Three years after Silicon Valley companies led the charge for embracing remote work in the early days of the pandemic, the tech industry is now escalating the fight to bring employees back into the office -— and igniting tensions with staff in the process.
Google, which has long been a bellwether for workplace policies in the tech industry and beyond, frustrated some employees this week by announcing plans to begin more strictly enforcing its policy that requires workers in-office at least three days a week. The updated policy includes tracking office badge attendance and possibly factoring it into performance reviews, according to CNBC, citing internal memos.
“Overnight, workers’ professionalism has been disregarded in favor of ambiguous attendance tracking practices tied to our performance evaluations,” Chris Schmidt, a software engineer at Google and member of the grassroots Alphabet Workers Union, told CNN in a statement. “The practical application of this new policy will be needless confusion amongst workers and a disregard for our various life circumstances.”
In a statement, Ryan Lamont, a Google spokesperson, told CNN that its policy of working in the office three days a week is “going well, and we want to see Googlers connecting and collaborating in-person, so we’re limiting remote work to exception only.”
Lamont said that company leaders can see reports showing how their teams are adopting the hybrid work model, including “aggregated data” on badge swipes. He added that now that the company is more than a year into its hybrid model, “we’re formally integrating this approach into all of our workplace policies.”
Google isn’t alone in facing pushback from employees. Other tech companies are also grappling with how best to compel workers to come into the office after they’ve grown accustomed to greater flexibility.
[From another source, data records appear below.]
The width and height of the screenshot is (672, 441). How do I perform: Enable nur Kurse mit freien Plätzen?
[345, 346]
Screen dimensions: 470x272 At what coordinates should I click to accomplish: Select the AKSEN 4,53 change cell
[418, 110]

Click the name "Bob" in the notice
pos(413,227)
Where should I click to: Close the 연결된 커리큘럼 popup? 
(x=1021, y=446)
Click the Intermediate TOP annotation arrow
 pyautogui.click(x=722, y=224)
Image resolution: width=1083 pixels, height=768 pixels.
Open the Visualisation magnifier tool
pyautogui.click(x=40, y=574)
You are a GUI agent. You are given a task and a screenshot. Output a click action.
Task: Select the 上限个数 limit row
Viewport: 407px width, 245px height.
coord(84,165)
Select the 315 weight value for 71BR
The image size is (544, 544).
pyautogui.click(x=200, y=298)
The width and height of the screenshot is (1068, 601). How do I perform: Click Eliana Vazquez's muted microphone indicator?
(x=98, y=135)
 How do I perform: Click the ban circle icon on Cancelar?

The tug-of-war is compounded by the fact that tech companies have laid off tens of thousands of employees over the past year, leveling a major blow to employee morale.
At Amazon, tensions boiled over last week as hundreds of office workers staged a walkout to call attention to their grievances, including the three-day return-to-office mandate that was implemented in May.
A current Amazon worker who spoke at the walkout said that she started an internal Slack channel called “remote advocacy” because she wanted a space where workers could discuss how the new return-to-office policy would impact their lives.
“Before I realized what was happening, that channel had 33,000 people in it,” the worker, who identified only as Pamela, said to the crowd at the event. Pamela called the Slack channel advocating for remote work “the largest concrete expression of employee dissatisfaction in our entire company history.”
But the employee criticism isn’t stopping tech companies, who have spent billions on sprawling campuses over the years and often preach the value of serendipitous workplace interactions, from moving forward with their return to office policies.
In response to the walkout, Amazon previously told CNN it may “take time” for some workers to adjust to being in the office more days. But the company also said it’s “happy with how the first month of having more people back in the office has been” and touted the extra “energy, collaboration, and connections happening” in the office.
Facebook-parent Meta similarly doubled down last week on its push to get workers in the office, warning that employees currently assigned to an office must return to in-person work three days a week starting this September. (A Meta spokesperson told CNN the updated policy was not set in stone, and employees designated as remote workers will be allowed to keep their remote status).
At least one tech company is taking a gentler approach.
Salesforce is trying to lure staff into offices by offering to donate $10 to a local charity for each day an employee comes in from June 12 to June 23, according to an internal Slack message reported on by Fortune.
A Salesforce spokesperson told CNN: “Giving back is deeply embedded in everything we do, and we’re proud to introduce Connect for Good to encourage employees to help us raise $1 Million+ for local nonprofits.”
But it might take more than temporary charitable contributions to convince some workers it’s worthwhile to return. Schmidt, the software engineer at Google, said that even if you go into the office, there’s no guarantee you’ll have people on your team to work with or even a desk to sit at.
“Many teams are distributed, and for some of us there may not be anyone to collaborate with in our physical office locations,” Schmidt said. “Currently, New York City workers do not even have enough desks and conference rooms for workers to use comfortably.”
“A one size fits all policy does not address these circumstances,” he added. “We deserve a voice in shaping the policies that impact our lives to establish clear, transparent and fair working conditions for all of us.”